_THE TASK_
Copy each of the following items line for line, leaving the wording unchanged.

_SUPPLIED MATERIAL_
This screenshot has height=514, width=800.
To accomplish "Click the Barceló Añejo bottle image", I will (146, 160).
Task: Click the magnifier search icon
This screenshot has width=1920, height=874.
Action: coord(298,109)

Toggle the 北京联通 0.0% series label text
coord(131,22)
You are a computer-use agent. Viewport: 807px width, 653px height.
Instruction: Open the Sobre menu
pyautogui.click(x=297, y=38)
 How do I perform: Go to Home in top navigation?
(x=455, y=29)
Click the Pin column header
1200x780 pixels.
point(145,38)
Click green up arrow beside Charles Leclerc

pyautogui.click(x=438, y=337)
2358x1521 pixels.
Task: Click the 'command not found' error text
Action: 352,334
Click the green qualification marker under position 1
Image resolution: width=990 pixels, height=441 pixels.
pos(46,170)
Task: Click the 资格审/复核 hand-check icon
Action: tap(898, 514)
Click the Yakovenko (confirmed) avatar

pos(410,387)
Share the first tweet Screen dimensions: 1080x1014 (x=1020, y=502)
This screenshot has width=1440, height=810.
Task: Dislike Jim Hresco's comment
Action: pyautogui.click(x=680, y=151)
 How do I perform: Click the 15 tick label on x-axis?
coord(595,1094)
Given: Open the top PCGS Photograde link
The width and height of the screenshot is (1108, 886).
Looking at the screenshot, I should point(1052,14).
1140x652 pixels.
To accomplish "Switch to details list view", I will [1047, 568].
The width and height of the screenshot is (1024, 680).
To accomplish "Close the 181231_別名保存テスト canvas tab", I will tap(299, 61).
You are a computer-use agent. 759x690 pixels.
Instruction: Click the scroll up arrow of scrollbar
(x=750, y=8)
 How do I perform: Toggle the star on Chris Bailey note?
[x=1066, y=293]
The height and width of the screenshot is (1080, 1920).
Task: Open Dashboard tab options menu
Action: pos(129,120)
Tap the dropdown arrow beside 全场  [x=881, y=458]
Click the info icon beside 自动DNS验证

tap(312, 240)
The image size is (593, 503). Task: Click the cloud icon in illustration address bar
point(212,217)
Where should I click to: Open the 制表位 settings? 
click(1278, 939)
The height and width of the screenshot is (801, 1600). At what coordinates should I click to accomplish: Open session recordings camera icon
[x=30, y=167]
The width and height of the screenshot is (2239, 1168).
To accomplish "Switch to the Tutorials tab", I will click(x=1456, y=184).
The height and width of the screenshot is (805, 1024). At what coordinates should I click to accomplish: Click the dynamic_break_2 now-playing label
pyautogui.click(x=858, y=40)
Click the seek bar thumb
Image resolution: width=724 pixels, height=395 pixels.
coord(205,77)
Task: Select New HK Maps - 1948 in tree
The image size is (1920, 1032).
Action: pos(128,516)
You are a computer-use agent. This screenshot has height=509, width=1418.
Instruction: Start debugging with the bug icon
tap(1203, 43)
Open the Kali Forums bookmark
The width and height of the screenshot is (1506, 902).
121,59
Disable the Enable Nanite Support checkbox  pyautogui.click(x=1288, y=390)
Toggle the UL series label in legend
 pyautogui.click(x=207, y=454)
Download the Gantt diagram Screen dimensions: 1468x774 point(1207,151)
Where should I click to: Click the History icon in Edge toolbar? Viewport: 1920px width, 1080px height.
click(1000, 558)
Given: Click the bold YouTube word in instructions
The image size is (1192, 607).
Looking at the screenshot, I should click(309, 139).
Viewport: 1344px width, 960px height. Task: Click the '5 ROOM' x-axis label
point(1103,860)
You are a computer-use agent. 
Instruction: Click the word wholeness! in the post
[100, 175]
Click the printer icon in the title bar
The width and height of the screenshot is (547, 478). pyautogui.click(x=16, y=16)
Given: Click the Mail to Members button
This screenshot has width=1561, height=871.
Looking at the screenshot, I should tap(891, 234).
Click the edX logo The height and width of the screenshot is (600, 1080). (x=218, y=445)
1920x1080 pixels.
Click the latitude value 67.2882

_FINISHED EXERCISE_
This screenshot has height=514, width=800.
To accomplish "Click the Barceló Añejo bottle image", I will (146, 160).
Task: Click the magnifier search icon
This screenshot has width=1920, height=874.
Action: coord(298,109)

Toggle the 北京联通 0.0% series label text
coord(131,22)
You are a computer-use agent. Viewport: 807px width, 653px height.
Instruction: Open the Sobre menu
pyautogui.click(x=297, y=38)
 How do I perform: Go to Home in top navigation?
(x=455, y=29)
Click the Pin column header
1200x780 pixels.
point(145,38)
Click green up arrow beside Charles Leclerc

pyautogui.click(x=438, y=337)
2358x1521 pixels.
Task: Click the 'command not found' error text
Action: 352,334
Click the green qualification marker under position 1
Image resolution: width=990 pixels, height=441 pixels.
pos(46,170)
Task: Click the 资格审/复核 hand-check icon
Action: tap(898, 514)
Click the Yakovenko (confirmed) avatar

pos(410,387)
Share the first tweet Screen dimensions: 1080x1014 (x=1020, y=502)
This screenshot has width=1440, height=810.
Task: Dislike Jim Hresco's comment
Action: pyautogui.click(x=680, y=151)
 How do I perform: Click the 15 tick label on x-axis?
coord(595,1094)
Given: Open the top PCGS Photograde link
The width and height of the screenshot is (1108, 886).
Looking at the screenshot, I should point(1052,14).
1140x652 pixels.
To accomplish "Switch to details list view", I will [1047, 568].
The width and height of the screenshot is (1024, 680).
To accomplish "Close the 181231_別名保存テスト canvas tab", I will tap(299, 61).
You are a computer-use agent. 759x690 pixels.
Instruction: Click the scroll up arrow of scrollbar
(x=750, y=8)
 How do I perform: Toggle the star on Chris Bailey note?
[x=1066, y=293]
The height and width of the screenshot is (1080, 1920).
Task: Open Dashboard tab options menu
Action: pos(129,120)
Tap the dropdown arrow beside 全场  [x=881, y=458]
Click the info icon beside 自动DNS验证

tap(312, 240)
The image size is (593, 503). Task: Click the cloud icon in illustration address bar
point(212,217)
Where should I click to: Open the 制表位 settings? 
click(1278, 939)
The height and width of the screenshot is (801, 1600). At what coordinates should I click to accomplish: Open session recordings camera icon
[x=30, y=167]
The width and height of the screenshot is (2239, 1168).
To accomplish "Switch to the Tutorials tab", I will click(x=1456, y=184).
The height and width of the screenshot is (805, 1024). At what coordinates should I click to accomplish: Click the dynamic_break_2 now-playing label
pyautogui.click(x=858, y=40)
Click the seek bar thumb
Image resolution: width=724 pixels, height=395 pixels.
coord(205,77)
Task: Select New HK Maps - 1948 in tree
The image size is (1920, 1032).
Action: pos(128,516)
You are a computer-use agent. This screenshot has height=509, width=1418.
Instruction: Start debugging with the bug icon
tap(1203, 43)
Open the Kali Forums bookmark
The width and height of the screenshot is (1506, 902).
121,59
Disable the Enable Nanite Support checkbox  pyautogui.click(x=1288, y=390)
Toggle the UL series label in legend
 pyautogui.click(x=207, y=454)
Download the Gantt diagram Screen dimensions: 1468x774 point(1207,151)
Where should I click to: Click the History icon in Edge toolbar? Viewport: 1920px width, 1080px height.
click(1000, 558)
Given: Click the bold YouTube word in instructions
The image size is (1192, 607).
Looking at the screenshot, I should click(309, 139).
Viewport: 1344px width, 960px height. Task: Click the '5 ROOM' x-axis label
point(1103,860)
You are a computer-use agent. 
Instruction: Click the word wholeness! in the post
[100, 175]
Click the printer icon in the title bar
The width and height of the screenshot is (547, 478). pyautogui.click(x=16, y=16)
Given: Click the Mail to Members button
This screenshot has width=1561, height=871.
Looking at the screenshot, I should tap(891, 234).
Click the edX logo The height and width of the screenshot is (600, 1080). (x=218, y=445)
1920x1080 pixels.
Click the latitude value 67.2882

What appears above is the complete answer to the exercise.